Ergonomics for Tech Neck:

  • Monitor position:  
    • When possible use a single, external monitor centered on your desk in front of you. Most people use multiple monitors, including a laptop screen. Ensure the top of all screens are at eye level, allowing your eyes to gaze downwards at your work.
    • Books, printer paper, and children’s toys all work as “cheap fixes” for monitor height.
    • Pay attention to which monitors you use the most. Ideally, when using two screens, they will both be in front of you at a small angle to each other, ensuring you don’t have to turn your head very far to look at either one. In the event you use one monitor primarily, place that one in front of you, and the less frequently used monitor off to the side.

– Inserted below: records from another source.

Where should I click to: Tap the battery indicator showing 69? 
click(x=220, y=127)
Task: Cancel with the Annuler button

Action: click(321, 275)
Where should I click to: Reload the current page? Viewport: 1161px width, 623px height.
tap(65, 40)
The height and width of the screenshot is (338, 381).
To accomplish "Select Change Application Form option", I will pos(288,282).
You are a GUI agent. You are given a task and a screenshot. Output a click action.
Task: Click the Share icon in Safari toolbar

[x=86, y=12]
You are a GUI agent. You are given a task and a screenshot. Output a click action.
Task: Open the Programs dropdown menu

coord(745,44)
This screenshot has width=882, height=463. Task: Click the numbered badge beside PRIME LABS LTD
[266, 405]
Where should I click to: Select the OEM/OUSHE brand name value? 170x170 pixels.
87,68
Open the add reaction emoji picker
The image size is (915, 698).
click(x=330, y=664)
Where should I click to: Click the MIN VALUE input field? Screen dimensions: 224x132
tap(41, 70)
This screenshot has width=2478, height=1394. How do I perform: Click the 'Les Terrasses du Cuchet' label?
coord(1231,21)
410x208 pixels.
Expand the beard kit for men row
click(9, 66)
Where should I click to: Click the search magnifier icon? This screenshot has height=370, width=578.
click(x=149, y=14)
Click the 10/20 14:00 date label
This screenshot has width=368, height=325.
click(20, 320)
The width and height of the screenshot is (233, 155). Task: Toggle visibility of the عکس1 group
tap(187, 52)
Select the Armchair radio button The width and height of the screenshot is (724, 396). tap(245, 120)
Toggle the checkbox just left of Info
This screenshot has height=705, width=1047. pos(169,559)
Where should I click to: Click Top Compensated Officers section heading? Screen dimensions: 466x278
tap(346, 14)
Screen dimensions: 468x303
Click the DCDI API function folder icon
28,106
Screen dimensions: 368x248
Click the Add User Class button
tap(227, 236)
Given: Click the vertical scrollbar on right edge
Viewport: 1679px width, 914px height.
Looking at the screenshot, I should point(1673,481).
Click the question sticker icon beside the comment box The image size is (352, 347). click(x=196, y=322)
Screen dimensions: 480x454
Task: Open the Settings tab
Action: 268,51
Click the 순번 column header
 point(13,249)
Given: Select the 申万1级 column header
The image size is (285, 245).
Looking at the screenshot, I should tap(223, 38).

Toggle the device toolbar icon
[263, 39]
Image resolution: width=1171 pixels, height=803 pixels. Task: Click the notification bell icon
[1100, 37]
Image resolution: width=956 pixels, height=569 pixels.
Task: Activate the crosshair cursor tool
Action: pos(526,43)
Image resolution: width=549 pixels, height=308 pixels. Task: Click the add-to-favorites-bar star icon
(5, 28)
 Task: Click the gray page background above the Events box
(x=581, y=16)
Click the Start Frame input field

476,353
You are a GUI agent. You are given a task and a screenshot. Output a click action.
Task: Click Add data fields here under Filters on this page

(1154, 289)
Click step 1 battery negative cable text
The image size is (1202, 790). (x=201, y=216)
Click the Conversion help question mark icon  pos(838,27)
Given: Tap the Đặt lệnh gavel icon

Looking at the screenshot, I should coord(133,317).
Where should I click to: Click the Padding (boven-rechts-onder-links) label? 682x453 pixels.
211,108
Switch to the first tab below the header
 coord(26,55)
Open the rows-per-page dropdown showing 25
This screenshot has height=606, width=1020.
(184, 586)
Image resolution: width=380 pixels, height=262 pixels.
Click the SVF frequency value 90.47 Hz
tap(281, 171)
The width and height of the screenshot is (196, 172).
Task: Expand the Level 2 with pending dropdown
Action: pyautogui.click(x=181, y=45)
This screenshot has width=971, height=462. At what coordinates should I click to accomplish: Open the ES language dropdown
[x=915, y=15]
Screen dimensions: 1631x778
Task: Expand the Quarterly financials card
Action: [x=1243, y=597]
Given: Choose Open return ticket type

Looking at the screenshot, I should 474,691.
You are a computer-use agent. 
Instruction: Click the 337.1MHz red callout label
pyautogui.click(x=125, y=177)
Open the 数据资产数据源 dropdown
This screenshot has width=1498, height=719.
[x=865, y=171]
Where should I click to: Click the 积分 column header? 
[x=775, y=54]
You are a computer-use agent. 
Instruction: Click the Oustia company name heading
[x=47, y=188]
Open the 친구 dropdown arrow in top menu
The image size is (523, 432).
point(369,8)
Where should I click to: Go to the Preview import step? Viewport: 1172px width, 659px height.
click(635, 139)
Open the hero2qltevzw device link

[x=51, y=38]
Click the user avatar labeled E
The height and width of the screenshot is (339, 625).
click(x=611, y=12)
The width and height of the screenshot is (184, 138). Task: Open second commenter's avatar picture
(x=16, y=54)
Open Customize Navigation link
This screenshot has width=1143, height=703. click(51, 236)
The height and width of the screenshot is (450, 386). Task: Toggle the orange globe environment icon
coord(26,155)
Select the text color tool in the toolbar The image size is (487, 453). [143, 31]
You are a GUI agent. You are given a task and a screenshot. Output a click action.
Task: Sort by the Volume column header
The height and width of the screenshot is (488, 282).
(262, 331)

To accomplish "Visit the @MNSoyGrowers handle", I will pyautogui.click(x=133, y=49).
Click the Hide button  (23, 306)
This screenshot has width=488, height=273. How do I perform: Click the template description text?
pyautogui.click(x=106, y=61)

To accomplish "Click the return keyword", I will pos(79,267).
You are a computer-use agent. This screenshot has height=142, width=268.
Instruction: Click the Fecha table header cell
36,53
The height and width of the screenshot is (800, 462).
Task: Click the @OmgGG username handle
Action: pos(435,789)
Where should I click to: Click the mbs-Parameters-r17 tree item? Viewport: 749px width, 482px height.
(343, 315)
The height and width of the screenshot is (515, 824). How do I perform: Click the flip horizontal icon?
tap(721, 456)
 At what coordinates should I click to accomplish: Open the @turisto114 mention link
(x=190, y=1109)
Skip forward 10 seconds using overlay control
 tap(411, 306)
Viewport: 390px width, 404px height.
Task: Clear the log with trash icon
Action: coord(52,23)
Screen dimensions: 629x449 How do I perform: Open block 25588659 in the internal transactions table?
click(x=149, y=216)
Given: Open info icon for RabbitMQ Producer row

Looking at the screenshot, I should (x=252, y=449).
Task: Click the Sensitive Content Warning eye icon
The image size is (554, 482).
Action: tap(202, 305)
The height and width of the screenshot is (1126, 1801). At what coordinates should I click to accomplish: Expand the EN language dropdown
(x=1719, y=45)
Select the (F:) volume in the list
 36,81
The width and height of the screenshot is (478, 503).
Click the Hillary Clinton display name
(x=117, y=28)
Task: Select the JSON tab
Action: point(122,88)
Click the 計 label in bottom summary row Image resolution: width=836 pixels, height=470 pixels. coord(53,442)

  • Use an external keyboard if possible. Laptop keyboards are not ergonomic, and sit lower than an external keyboard, and you’ll be forced to adjust your body position to compensate.
  • There are a range of ergonomic keyboards, but most simply, look for one that has a small “tent” in the middle, allowing your forearms, wrists, and hands to be slightly angled. This is a more natural resting position for the wrists, reducing stress to muscles and joints of your shoulders, forearms, and wrists, including the carpal tunnel.
  • If you don’t use your 10-key pad, look for a keyboard without the number pad. This narrows the length of the keyboard, allowing your mouse to sit closer, and reducing the amount of work for your mousing arm.


  • Ergonomic mouse
  • A standard mouse was designed to fit the hand of an average sized male; if you don’t fit this mold, especially if you have smaller hands, consider a smaller or travel sized mouse to improve fit and reduce the weight you’re moving all day.
  • Don’t be afraid to switch to left-handed mousing (or to right-handed mousing, for the 10% among us)! It’s best to go cold-turkey to the left hand, you can expect a 1-2 week learning curve.
  • If switching to opposite side mousing, you can set your computer controls to also switch your “left click” button, meaning you can continue to use your pointer finger of the opposite hand as your primary “clicker” (or money maker, as my partner calls it).

Back support:

  • Find a good chair that supports your back, even if it doesn’t match the home décor. There are plenty to choose from, but the right one for you is the chair that provides you with lumbar support and allows you to sit comfortably without slouching and rounding your lower back
  • Try scooting your hips to the back of your chair and reminding yourself to keep your back in contact with the chair rather than leaning forward on your desk.
  • If you want to try improving your back support without breaking the bank, you can try adding a lumbar roll to your existing chair or roll up a bath towel and place it behind your low back.
  • Check in with yourself to see if you are a “leaner.” Are you always leaning to one side and resting on one arm rest? Are you constantly propping yourself on an elbow on your desk?